= Exercise description =
Take the data below. Output it exactly from its first line through the line containing "You are a computer-use agent. 690x380 pixels.".

= Saved entries =

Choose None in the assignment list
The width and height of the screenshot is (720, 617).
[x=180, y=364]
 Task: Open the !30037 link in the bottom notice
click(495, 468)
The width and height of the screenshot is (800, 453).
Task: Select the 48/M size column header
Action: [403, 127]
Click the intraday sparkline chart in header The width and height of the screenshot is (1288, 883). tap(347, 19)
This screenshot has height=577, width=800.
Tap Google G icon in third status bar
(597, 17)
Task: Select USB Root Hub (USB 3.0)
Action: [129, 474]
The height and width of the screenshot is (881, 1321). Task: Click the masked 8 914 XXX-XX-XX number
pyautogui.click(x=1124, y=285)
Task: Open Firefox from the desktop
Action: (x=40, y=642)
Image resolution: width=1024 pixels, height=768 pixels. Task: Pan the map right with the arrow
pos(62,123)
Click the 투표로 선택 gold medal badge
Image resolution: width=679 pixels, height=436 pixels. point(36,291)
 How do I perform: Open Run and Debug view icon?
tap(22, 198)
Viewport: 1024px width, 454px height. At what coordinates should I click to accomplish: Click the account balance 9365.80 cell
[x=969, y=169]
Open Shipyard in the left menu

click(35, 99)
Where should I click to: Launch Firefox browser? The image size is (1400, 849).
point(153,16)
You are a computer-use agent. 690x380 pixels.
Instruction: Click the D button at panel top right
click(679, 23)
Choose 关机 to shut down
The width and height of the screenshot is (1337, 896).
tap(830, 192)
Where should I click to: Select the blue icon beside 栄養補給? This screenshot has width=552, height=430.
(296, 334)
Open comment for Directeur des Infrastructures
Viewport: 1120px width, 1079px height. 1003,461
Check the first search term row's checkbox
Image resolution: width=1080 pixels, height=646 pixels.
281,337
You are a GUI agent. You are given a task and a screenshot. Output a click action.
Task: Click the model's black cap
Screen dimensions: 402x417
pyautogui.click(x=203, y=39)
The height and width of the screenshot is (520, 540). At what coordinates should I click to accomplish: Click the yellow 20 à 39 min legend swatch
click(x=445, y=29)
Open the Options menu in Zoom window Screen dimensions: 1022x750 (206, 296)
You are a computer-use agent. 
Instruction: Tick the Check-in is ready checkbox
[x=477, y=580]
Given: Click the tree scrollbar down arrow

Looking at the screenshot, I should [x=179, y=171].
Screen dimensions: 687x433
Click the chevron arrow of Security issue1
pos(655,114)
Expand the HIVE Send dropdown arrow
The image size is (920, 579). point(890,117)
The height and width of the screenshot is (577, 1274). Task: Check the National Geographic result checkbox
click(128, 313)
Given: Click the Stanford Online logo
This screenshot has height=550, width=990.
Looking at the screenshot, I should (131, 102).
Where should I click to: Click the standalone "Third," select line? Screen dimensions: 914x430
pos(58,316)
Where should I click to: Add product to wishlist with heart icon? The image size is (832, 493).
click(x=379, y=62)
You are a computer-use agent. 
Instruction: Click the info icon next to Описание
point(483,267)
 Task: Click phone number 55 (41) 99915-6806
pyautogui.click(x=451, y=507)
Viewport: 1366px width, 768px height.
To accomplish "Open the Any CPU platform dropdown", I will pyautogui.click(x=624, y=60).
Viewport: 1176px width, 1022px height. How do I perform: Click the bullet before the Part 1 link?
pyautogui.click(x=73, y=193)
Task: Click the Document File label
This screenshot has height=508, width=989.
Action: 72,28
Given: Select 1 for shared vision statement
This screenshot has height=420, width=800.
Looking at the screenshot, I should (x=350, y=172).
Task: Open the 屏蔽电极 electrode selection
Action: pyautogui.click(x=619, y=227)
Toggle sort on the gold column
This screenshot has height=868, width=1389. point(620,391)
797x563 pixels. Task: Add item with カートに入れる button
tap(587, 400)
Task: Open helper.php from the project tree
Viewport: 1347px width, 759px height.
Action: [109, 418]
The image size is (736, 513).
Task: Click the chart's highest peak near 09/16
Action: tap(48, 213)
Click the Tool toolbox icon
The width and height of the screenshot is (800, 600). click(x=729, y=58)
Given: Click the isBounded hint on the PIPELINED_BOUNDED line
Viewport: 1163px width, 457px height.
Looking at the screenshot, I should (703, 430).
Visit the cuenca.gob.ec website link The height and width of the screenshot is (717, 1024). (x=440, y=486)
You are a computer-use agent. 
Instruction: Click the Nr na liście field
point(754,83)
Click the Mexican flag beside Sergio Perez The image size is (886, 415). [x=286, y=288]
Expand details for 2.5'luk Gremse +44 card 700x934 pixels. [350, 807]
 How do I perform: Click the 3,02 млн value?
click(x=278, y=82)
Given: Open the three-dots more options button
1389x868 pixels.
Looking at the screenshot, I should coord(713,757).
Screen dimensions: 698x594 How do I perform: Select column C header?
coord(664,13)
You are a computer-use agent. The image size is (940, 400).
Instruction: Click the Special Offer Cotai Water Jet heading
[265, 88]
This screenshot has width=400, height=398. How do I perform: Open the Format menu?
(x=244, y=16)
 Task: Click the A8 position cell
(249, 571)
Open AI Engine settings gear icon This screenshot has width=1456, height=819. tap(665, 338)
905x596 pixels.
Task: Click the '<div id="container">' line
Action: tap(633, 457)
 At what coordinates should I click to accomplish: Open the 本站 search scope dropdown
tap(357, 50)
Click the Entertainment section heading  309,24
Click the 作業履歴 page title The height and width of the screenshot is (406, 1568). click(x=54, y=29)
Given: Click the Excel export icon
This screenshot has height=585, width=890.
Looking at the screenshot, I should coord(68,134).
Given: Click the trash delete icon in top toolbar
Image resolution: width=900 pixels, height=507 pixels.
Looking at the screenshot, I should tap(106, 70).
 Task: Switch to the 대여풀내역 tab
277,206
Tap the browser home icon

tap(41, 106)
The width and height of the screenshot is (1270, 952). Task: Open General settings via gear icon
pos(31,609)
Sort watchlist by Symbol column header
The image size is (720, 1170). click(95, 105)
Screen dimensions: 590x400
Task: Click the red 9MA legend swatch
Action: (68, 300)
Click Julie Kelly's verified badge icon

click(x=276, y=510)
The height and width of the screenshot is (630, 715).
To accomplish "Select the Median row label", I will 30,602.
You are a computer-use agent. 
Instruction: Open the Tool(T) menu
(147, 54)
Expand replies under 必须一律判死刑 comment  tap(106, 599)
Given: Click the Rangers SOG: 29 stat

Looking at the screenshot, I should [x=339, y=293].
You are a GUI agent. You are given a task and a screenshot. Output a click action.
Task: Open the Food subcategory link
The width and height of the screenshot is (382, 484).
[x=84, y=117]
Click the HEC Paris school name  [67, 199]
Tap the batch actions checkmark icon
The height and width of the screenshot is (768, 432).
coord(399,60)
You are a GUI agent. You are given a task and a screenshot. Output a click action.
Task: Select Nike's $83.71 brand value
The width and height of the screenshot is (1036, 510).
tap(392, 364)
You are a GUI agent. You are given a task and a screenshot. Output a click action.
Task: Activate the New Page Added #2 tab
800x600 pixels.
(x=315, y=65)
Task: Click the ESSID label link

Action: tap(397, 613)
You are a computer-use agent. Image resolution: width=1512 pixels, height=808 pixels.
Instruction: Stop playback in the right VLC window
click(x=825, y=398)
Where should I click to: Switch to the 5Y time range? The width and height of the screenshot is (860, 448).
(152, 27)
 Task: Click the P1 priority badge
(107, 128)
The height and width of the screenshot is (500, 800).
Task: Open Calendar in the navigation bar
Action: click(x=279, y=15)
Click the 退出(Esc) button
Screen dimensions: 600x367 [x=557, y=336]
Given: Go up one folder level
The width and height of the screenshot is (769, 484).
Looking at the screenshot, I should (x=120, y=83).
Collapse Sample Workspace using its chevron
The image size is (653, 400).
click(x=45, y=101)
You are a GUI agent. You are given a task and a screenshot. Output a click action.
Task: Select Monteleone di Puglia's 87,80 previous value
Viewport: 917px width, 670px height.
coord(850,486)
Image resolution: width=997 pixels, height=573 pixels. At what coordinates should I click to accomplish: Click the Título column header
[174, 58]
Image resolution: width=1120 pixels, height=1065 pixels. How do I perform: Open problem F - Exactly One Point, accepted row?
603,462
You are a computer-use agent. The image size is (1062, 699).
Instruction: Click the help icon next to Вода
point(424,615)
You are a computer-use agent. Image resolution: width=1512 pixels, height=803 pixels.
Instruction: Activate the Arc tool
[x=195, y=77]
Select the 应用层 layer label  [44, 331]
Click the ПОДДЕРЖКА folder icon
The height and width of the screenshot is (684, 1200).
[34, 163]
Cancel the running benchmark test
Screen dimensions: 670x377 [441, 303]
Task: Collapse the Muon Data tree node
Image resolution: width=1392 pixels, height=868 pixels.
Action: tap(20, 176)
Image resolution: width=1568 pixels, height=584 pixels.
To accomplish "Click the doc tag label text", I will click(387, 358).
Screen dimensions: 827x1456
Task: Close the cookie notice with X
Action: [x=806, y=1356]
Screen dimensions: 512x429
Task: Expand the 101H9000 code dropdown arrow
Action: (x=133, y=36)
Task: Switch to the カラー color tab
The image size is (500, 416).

= Answer area =
Choose None in the assignment list
The width and height of the screenshot is (720, 617).
[x=180, y=364]
 Task: Open the !30037 link in the bottom notice
click(495, 468)
The width and height of the screenshot is (800, 453).
Task: Select the 48/M size column header
Action: [403, 127]
Click the intraday sparkline chart in header The width and height of the screenshot is (1288, 883). tap(347, 19)
This screenshot has height=577, width=800.
Tap Google G icon in third status bar
(597, 17)
Task: Select USB Root Hub (USB 3.0)
Action: [129, 474]
The height and width of the screenshot is (881, 1321). Task: Click the masked 8 914 XXX-XX-XX number
pyautogui.click(x=1124, y=285)
Task: Open Firefox from the desktop
Action: (x=40, y=642)
Image resolution: width=1024 pixels, height=768 pixels. Task: Pan the map right with the arrow
pos(62,123)
Click the 투표로 선택 gold medal badge
Image resolution: width=679 pixels, height=436 pixels. point(36,291)
 How do I perform: Open Run and Debug view icon?
tap(22, 198)
Viewport: 1024px width, 454px height. At what coordinates should I click to accomplish: Click the account balance 9365.80 cell
[x=969, y=169]
Open Shipyard in the left menu

click(35, 99)
Where should I click to: Launch Firefox browser? The image size is (1400, 849).
point(153,16)
You are a computer-use agent. 690x380 pixels.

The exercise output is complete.